Testing the performance of a plugin would mean creating an environment (that matches the production environment) with a complete copy of everything on the production site, and then running tests against it.
But even then, you’d need to be able to isolate what was slow. Was it large files within the plugin? Or was it the number of outbound calls to poorly performing sites? Or was it a conflict with another plugin?
And that kind of monitoring is normally outside the skills and resources available to a site owner or builder.
As a result, most owners and builders simply install plugins and hope they won’t slow things down. And later, often much later, when a site feels slow, they hire someone else to come figure it out.
In other words, the cause and effect feedback loop for a new plugin and the site performance has been non-existent.
Plugin & Theme Updates
It’s not just new plugins that cause this challenge. Plugin and theme updates aren’t regulated in any manner. In other words, there is nothing that stops a plugin developer from radically re-writing their plugin and pushing it out as an update.
This has, in the past, created challenges when plugins are bought and then changed by the new owners.
But there’s another dynamic to consider when it comes to performance and PageSpeed scores.
When a plugin author decides to change their architecture, or add a new feature, they’re adding new code to their plugin. And that little update can take a high-performing plugin and turn it into a site performance nightmare — without anyone knowing.
The Plugin Performance Monitor
There isn’t a single site owner or site builder that enjoys the state of the world we’re in. Every one of them knows that performance and PageSpeed scores are everything. But knowing and being able to do anything about it are two different things.
We set out to solve this problem at Nexcess for all our WordPress and WooCommerce customers. We wanted to create a feedback loop that would show them how the actions they were taking were impacting their site’s performance scores.

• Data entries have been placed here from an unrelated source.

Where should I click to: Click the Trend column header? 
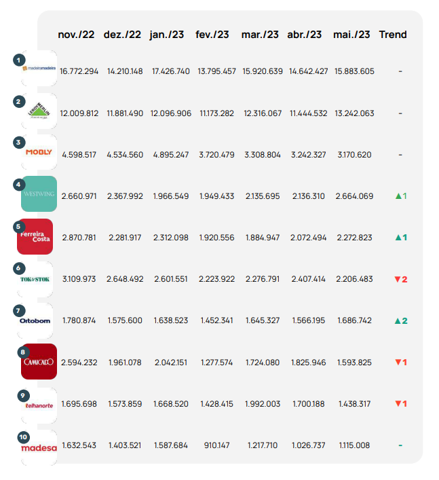pos(393,35)
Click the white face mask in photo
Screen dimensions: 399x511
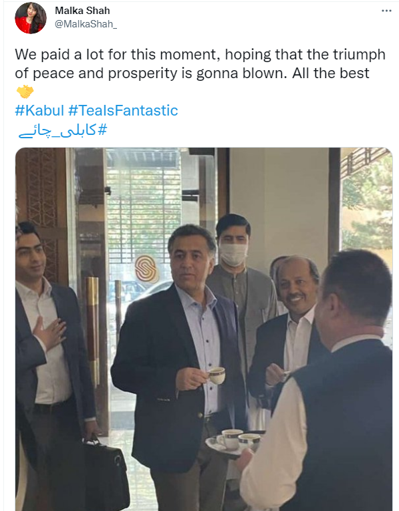[x=233, y=254]
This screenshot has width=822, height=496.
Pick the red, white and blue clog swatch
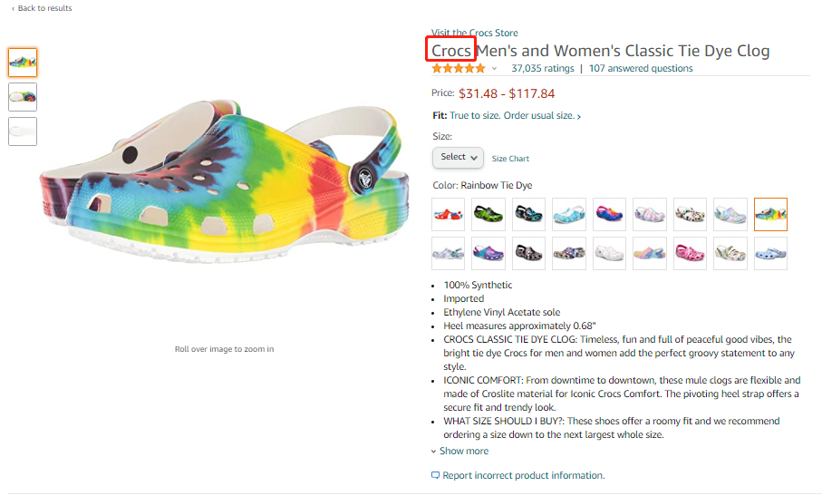(x=449, y=214)
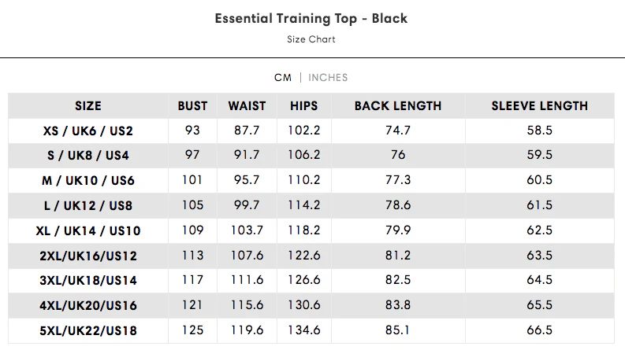The width and height of the screenshot is (625, 350).
Task: Select the XL / UK14 / US10 row
Action: point(88,230)
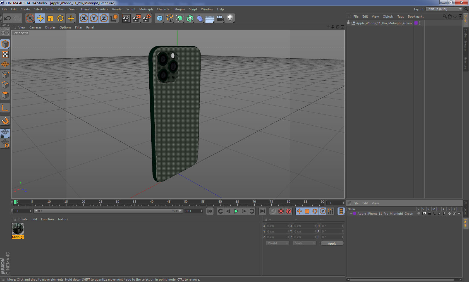Click the Apply button
This screenshot has width=469, height=282.
click(x=332, y=243)
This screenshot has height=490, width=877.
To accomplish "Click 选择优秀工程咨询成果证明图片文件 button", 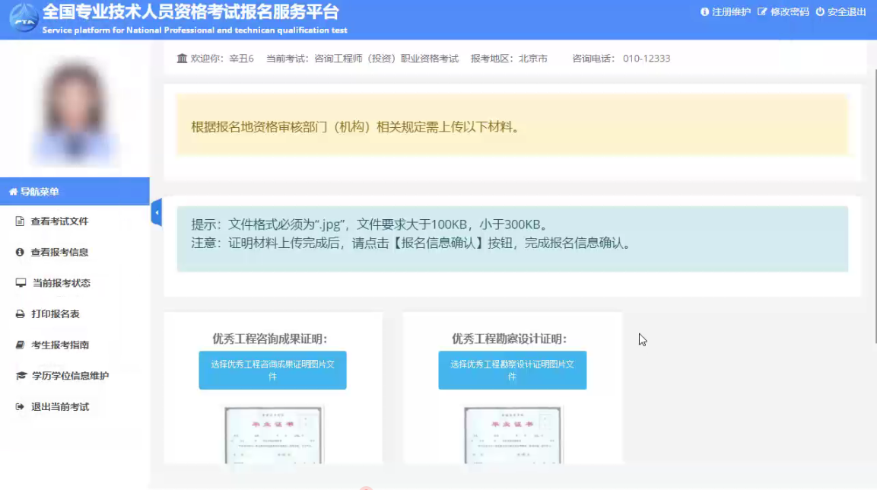I will pyautogui.click(x=272, y=371).
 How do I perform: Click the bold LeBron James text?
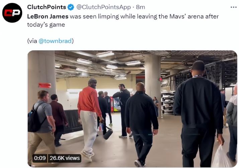click(x=48, y=16)
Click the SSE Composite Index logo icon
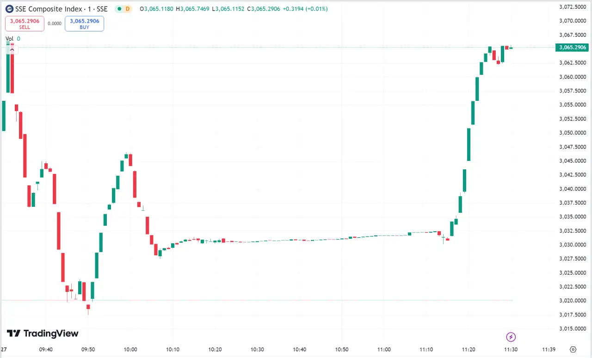592x358 pixels. (9, 9)
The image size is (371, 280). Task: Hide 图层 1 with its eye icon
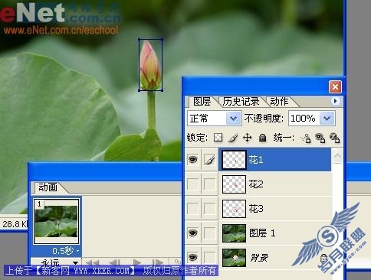coord(193,233)
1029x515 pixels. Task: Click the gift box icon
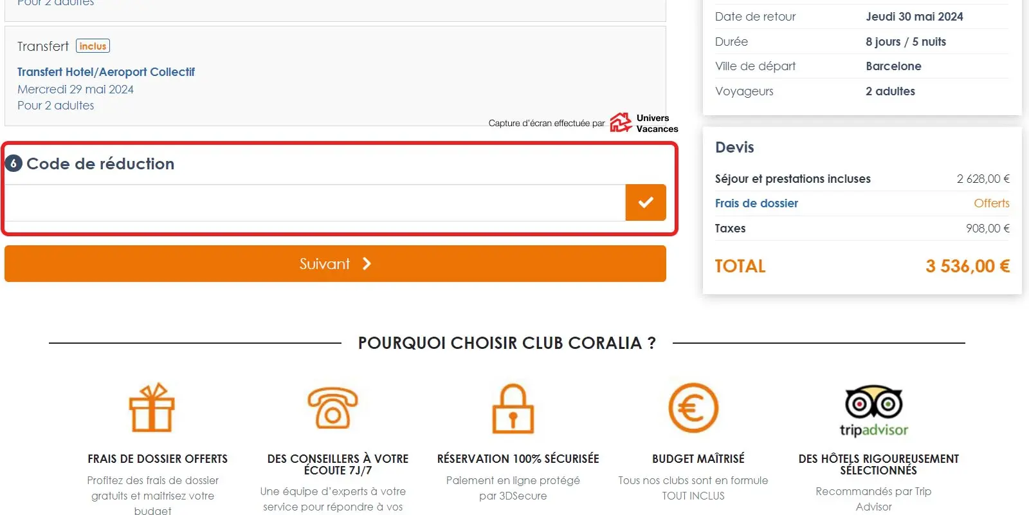point(152,408)
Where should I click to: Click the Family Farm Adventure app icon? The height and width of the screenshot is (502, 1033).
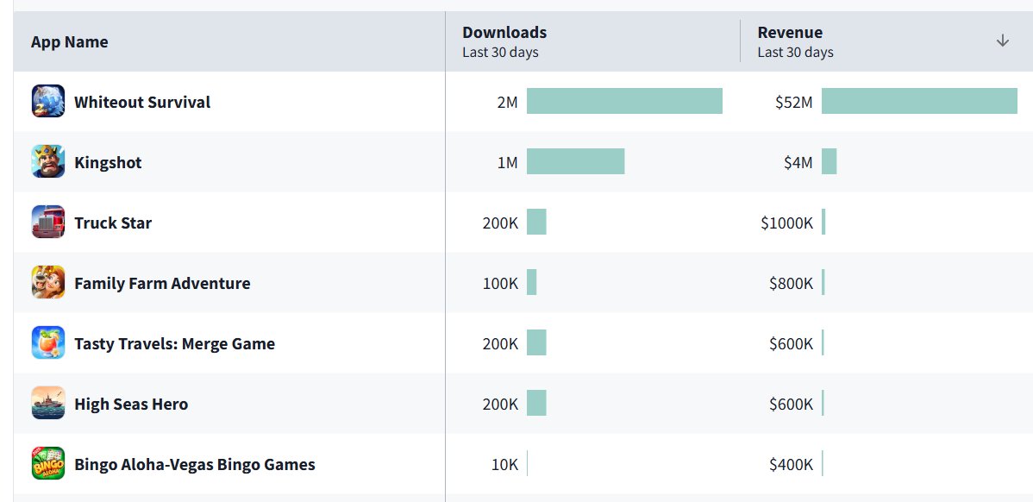coord(48,283)
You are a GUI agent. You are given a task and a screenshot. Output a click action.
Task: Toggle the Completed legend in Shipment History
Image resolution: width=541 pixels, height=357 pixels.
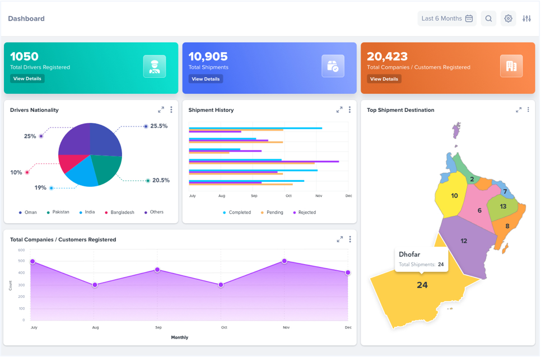[236, 213]
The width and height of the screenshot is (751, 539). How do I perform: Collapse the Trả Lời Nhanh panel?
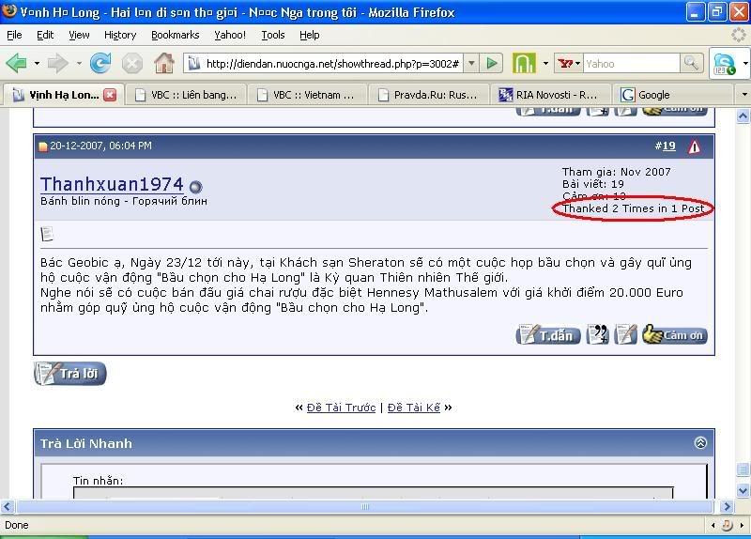point(699,443)
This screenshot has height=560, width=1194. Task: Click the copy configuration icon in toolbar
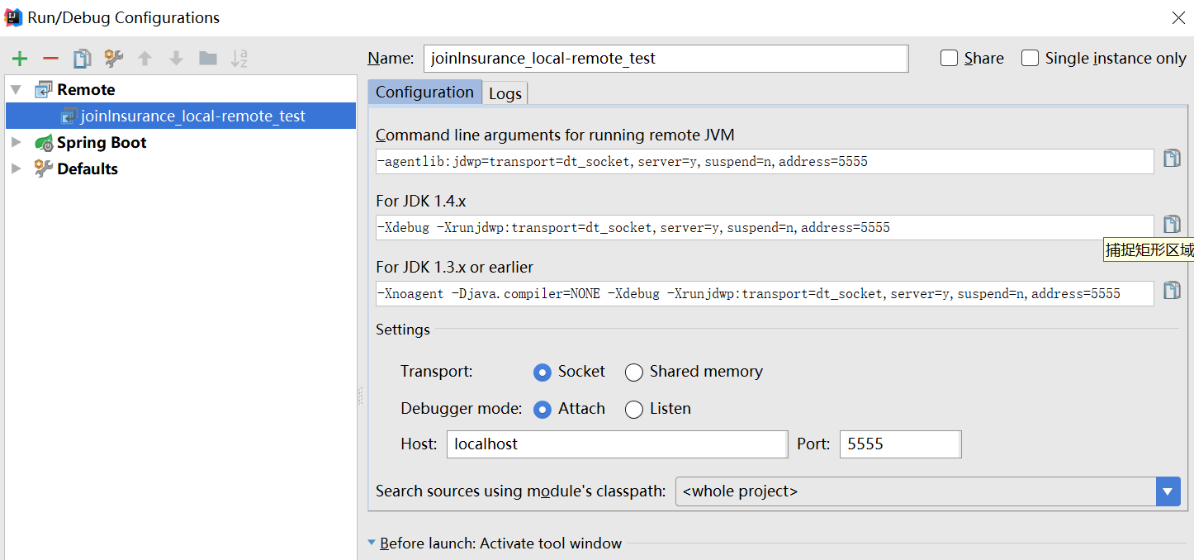point(82,59)
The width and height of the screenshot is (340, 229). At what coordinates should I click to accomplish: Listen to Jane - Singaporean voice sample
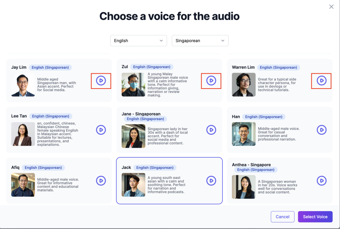pos(211,130)
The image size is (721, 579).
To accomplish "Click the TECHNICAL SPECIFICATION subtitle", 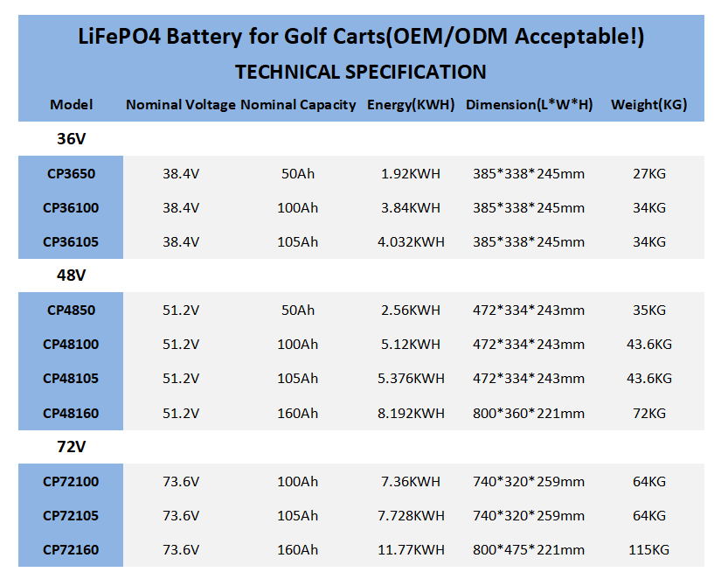I will pos(361,72).

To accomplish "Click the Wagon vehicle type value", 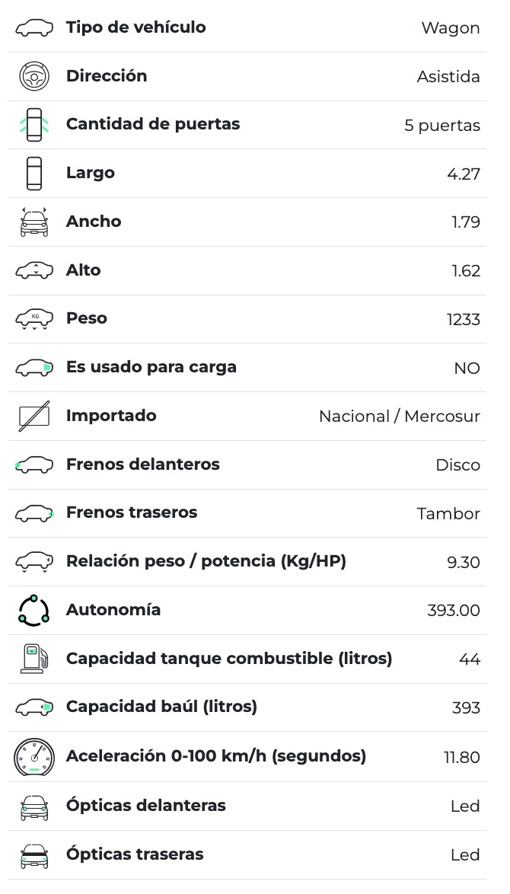I will click(x=451, y=28).
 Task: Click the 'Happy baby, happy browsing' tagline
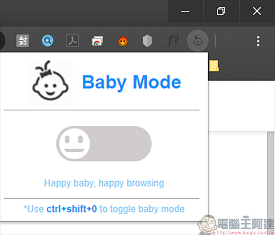point(104,183)
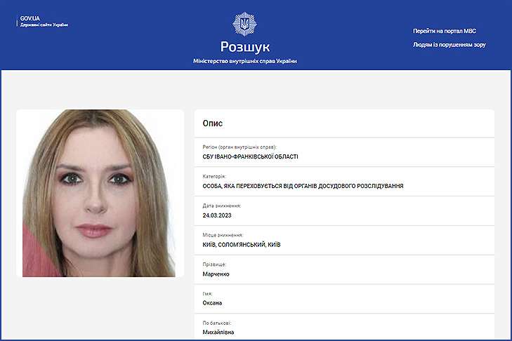Click the 'Дата зникнення' label
This screenshot has width=512, height=341.
pos(221,206)
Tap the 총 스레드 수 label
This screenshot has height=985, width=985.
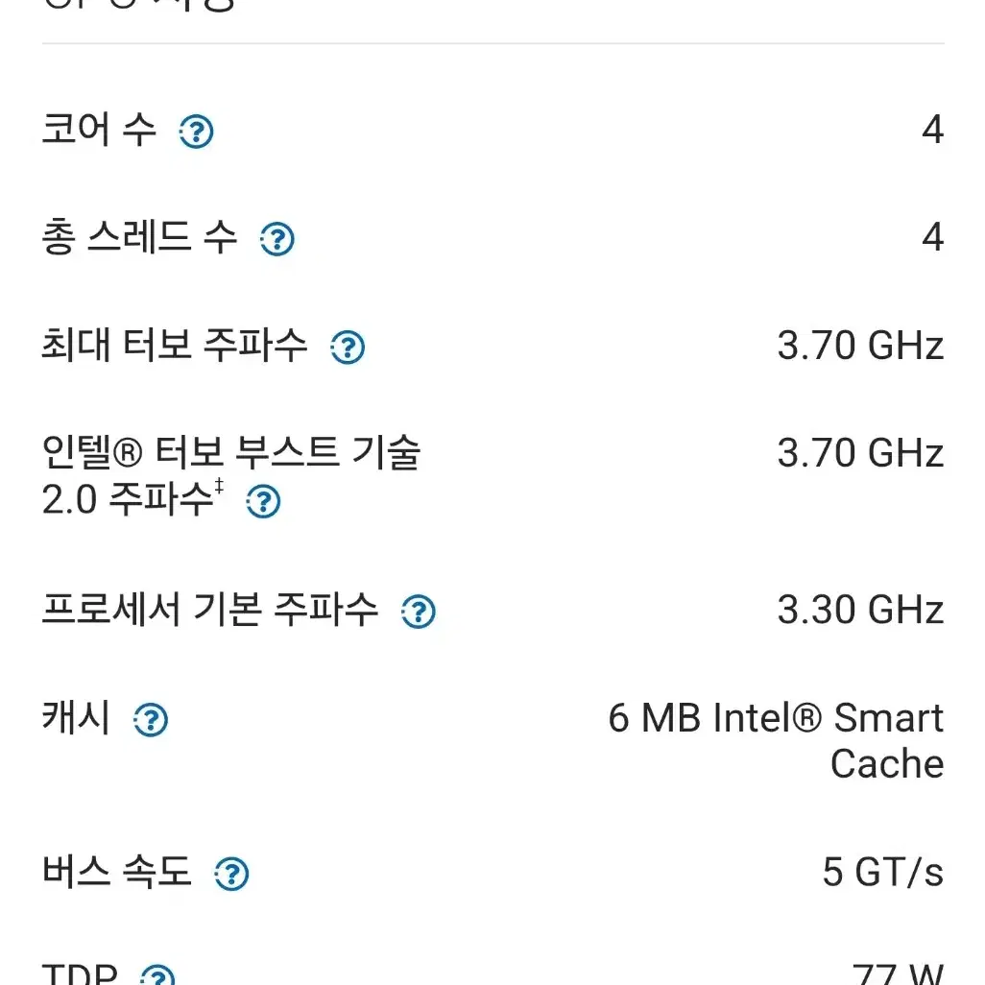(139, 237)
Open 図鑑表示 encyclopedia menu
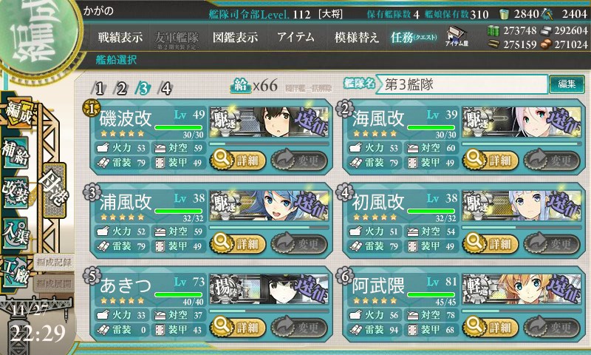591x355 pixels. tap(235, 37)
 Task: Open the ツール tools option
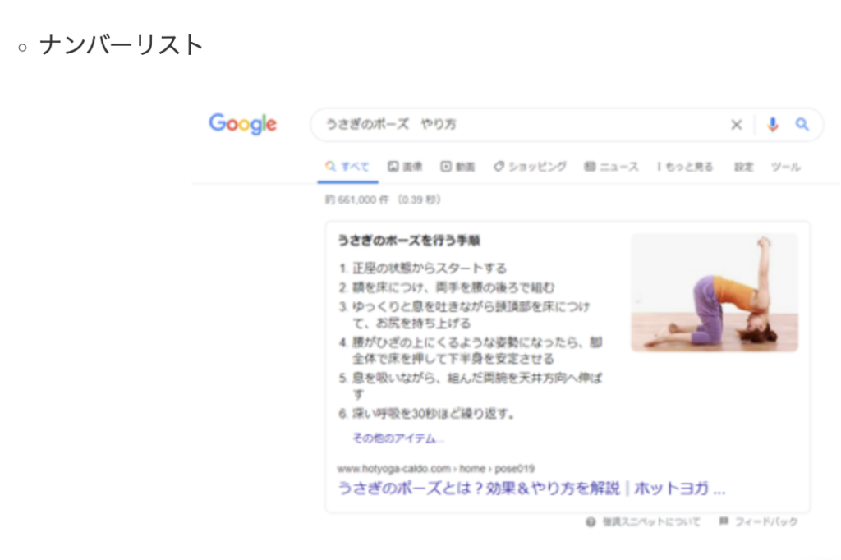click(x=786, y=167)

To do that we needed to start by collecting those PageSpeed scores nightly. But it wasn’t just about the scores. We needed to decipher all the feedback Google provides, and determine what was causing any changes in performance.
We’d then have to match the performance degradation or improvement to the changes being made on the site — from a user uploading large photos, to a site owner adding a new plugin or changing a theme.
Lastly, we’d have to make all of that simple so that anyone could look, at any time, and see how the changes that were being made — via user interaction or plugin updating — were impacting performance scores.
The best part of this is that you can adjust which pages you want the Plugin Performance Monitor to watch. So for WooCommerce stores, you can ask it to pay attention to pages like your cart, your my-account, and your checkout pages.
This provides excellent feedback when you’re installing plugins that are supposed to help speed up your store and you find out they’re not working as advertised.
Only Available with Nexcess Hosting Plans
The good news is that new customers are already seeing the Plugin Performance Monitor deployed on their sites. Existing customers will see it roll out on all their sites in the next few days.
Every WordPress and WooCommerce hosting customer will now have a direct and immediate way to know how their site is performing, and where they may want to make changes (or reverse previous changes) on their site.
At Nexcess, we understand that performance is everything. We brought image compression to Managed WordPress hosting before anyone else did. We brought performance changes to WooCommerce order data and WooCommerce reviews before anyone else did.
And now we’re bringing you the best performance monitoring before anyone else has — because we know that you know that performance is synonymous with user engagement, and it’s what matters most.